## WORK REQUIRED
Print out the records in full, keeping each word unchanged.

Stored items:
* * * *

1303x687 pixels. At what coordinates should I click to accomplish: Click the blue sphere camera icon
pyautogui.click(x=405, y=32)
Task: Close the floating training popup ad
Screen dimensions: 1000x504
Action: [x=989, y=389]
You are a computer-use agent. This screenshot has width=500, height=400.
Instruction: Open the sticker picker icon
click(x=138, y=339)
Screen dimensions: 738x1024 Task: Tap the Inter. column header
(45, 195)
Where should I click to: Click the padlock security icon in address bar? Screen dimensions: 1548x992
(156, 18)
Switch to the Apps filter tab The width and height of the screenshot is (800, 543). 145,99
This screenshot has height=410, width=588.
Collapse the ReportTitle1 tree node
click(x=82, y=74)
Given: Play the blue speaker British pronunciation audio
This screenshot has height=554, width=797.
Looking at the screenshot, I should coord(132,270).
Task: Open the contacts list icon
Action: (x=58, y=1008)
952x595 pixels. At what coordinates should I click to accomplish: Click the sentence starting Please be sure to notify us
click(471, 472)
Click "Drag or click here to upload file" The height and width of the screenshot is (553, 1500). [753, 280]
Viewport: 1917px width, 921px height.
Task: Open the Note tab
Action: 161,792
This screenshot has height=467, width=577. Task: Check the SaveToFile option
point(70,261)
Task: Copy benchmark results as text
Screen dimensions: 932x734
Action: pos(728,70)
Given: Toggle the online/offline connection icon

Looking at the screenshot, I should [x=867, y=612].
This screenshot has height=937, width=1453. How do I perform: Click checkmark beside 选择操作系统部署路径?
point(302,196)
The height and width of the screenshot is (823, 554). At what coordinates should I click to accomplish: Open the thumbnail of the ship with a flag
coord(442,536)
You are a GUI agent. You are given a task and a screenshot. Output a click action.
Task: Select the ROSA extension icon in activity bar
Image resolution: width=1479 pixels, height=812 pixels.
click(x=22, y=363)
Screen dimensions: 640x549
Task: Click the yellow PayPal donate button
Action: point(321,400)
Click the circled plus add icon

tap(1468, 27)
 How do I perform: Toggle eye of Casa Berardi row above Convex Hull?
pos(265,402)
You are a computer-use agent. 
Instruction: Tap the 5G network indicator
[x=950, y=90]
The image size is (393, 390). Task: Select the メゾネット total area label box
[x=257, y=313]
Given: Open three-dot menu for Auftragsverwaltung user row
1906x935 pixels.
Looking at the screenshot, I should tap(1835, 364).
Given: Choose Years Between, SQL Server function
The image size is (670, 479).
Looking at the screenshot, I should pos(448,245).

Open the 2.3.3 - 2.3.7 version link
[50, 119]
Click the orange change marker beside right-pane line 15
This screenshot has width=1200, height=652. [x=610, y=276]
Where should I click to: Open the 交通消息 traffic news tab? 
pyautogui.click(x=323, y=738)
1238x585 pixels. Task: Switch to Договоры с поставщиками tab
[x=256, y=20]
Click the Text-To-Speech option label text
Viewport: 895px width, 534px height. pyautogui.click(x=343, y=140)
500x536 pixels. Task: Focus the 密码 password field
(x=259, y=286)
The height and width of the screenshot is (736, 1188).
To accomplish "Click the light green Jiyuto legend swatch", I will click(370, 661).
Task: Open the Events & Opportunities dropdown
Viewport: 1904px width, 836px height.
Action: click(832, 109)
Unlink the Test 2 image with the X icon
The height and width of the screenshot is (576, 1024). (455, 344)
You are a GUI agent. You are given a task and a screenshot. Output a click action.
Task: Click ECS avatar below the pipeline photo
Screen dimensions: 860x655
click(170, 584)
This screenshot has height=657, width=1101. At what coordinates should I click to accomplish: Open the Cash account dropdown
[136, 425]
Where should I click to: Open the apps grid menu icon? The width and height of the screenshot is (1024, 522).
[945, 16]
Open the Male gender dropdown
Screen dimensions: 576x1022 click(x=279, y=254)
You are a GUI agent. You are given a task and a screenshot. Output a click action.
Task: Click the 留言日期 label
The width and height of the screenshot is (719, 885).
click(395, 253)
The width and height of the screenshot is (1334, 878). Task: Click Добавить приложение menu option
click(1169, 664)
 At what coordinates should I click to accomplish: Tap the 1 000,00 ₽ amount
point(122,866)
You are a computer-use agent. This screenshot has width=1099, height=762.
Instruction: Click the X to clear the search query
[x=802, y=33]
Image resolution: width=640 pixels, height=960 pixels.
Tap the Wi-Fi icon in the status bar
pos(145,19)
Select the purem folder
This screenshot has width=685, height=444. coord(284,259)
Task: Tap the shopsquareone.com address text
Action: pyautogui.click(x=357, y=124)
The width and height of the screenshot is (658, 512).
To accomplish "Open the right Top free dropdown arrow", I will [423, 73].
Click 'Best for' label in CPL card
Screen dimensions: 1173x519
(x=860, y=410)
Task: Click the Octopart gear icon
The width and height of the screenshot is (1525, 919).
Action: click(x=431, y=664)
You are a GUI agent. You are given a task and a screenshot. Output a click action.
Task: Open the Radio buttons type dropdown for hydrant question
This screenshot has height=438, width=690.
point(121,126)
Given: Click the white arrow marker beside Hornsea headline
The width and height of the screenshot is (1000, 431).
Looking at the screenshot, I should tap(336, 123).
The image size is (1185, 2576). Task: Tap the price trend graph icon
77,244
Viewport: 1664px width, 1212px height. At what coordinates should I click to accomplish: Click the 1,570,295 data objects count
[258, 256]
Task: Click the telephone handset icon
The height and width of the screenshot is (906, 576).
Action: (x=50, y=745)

* * * *

## WRITTEN REPLY
1303x687 pixels. At what coordinates should I click to accomplish: Click the blue sphere camera icon
pyautogui.click(x=405, y=32)
Task: Close the floating training popup ad
Screen dimensions: 1000x504
Action: [x=989, y=389]
You are a computer-use agent. This screenshot has width=500, height=400.
Instruction: Open the sticker picker icon
click(x=138, y=339)
Screen dimensions: 738x1024 Task: Tap the Inter. column header
(45, 195)
Where should I click to: Click the padlock security icon in address bar? Screen dimensions: 1548x992
(156, 18)
Switch to the Apps filter tab The width and height of the screenshot is (800, 543). 145,99
This screenshot has height=410, width=588.
Collapse the ReportTitle1 tree node
click(x=82, y=74)
Given: Play the blue speaker British pronunciation audio
This screenshot has height=554, width=797.
Looking at the screenshot, I should coord(132,270).
Task: Open the contacts list icon
Action: (x=58, y=1008)
952x595 pixels. At what coordinates should I click to accomplish: Click the sentence starting Please be sure to notify us
click(471, 472)
Click "Drag or click here to upload file" The height and width of the screenshot is (553, 1500). [753, 280]
Viewport: 1917px width, 921px height.
Task: Open the Note tab
Action: 161,792
This screenshot has height=467, width=577. Task: Check the SaveToFile option
point(70,261)
Task: Copy benchmark results as text
Screen dimensions: 932x734
Action: pos(728,70)
Given: Toggle the online/offline connection icon

Looking at the screenshot, I should [x=867, y=612].
This screenshot has height=937, width=1453. How do I perform: Click checkmark beside 选择操作系统部署路径?
point(302,196)
The height and width of the screenshot is (823, 554). At what coordinates should I click to accomplish: Open the thumbnail of the ship with a flag
coord(442,536)
You are a GUI agent. You are given a task and a screenshot. Output a click action.
Task: Select the ROSA extension icon in activity bar
Image resolution: width=1479 pixels, height=812 pixels.
click(x=22, y=363)
Screen dimensions: 640x549
Task: Click the yellow PayPal donate button
Action: point(321,400)
Click the circled plus add icon

tap(1468, 27)
 How do I perform: Toggle eye of Casa Berardi row above Convex Hull?
pos(265,402)
You are a computer-use agent. 
Instruction: Tap the 5G network indicator
[x=950, y=90]
The image size is (393, 390). Task: Select the メゾネット total area label box
[x=257, y=313]
Given: Open three-dot menu for Auftragsverwaltung user row
1906x935 pixels.
Looking at the screenshot, I should tap(1835, 364).
Given: Choose Years Between, SQL Server function
The image size is (670, 479).
Looking at the screenshot, I should pos(448,245).

Open the 2.3.3 - 2.3.7 version link
[50, 119]
Click the orange change marker beside right-pane line 15
This screenshot has width=1200, height=652. [x=610, y=276]
Where should I click to: Open the 交通消息 traffic news tab? 
pyautogui.click(x=323, y=738)
1238x585 pixels. Task: Switch to Договоры с поставщиками tab
[x=256, y=20]
Click the Text-To-Speech option label text
Viewport: 895px width, 534px height. pyautogui.click(x=343, y=140)
500x536 pixels. Task: Focus the 密码 password field
(x=259, y=286)
The height and width of the screenshot is (736, 1188).
To accomplish "Click the light green Jiyuto legend swatch", I will click(370, 661).
Task: Open the Events & Opportunities dropdown
Viewport: 1904px width, 836px height.
Action: click(832, 109)
Unlink the Test 2 image with the X icon
The height and width of the screenshot is (576, 1024). (455, 344)
You are a GUI agent. You are given a task and a screenshot. Output a click action.
Task: Click ECS avatar below the pipeline photo
Screen dimensions: 860x655
click(170, 584)
This screenshot has height=657, width=1101. At what coordinates should I click to accomplish: Open the Cash account dropdown
[136, 425]
Where should I click to: Open the apps grid menu icon? The width and height of the screenshot is (1024, 522).
[945, 16]
Open the Male gender dropdown
Screen dimensions: 576x1022 click(x=279, y=254)
You are a GUI agent. You are given a task and a screenshot. Output a click action.
Task: Click the 留言日期 label
The width and height of the screenshot is (719, 885).
click(395, 253)
The width and height of the screenshot is (1334, 878). Task: Click Добавить приложение menu option
click(1169, 664)
 At what coordinates should I click to accomplish: Tap the 1 000,00 ₽ amount
point(122,866)
You are a computer-use agent. This screenshot has width=1099, height=762.
Instruction: Click the X to clear the search query
[x=802, y=33]
Image resolution: width=640 pixels, height=960 pixels.
Tap the Wi-Fi icon in the status bar
pos(145,19)
Select the purem folder
This screenshot has width=685, height=444. coord(284,259)
Task: Tap the shopsquareone.com address text
Action: pyautogui.click(x=357, y=124)
The width and height of the screenshot is (658, 512).
To accomplish "Open the right Top free dropdown arrow", I will [423, 73].
Click 'Best for' label in CPL card
Screen dimensions: 1173x519
(x=860, y=410)
Task: Click the Octopart gear icon
The width and height of the screenshot is (1525, 919).
Action: click(x=431, y=664)
You are a GUI agent. You are given a task and a screenshot. Output a click action.
Task: Open the Radio buttons type dropdown for hydrant question
This screenshot has height=438, width=690.
point(121,126)
Given: Click the white arrow marker beside Hornsea headline
The width and height of the screenshot is (1000, 431).
Looking at the screenshot, I should tap(336, 123).
The image size is (1185, 2576). Task: Tap the price trend graph icon
77,244
Viewport: 1664px width, 1212px height. At what coordinates should I click to accomplish: Click the 1,570,295 data objects count
[258, 256]
Task: Click the telephone handset icon
The height and width of the screenshot is (906, 576).
Action: (x=50, y=745)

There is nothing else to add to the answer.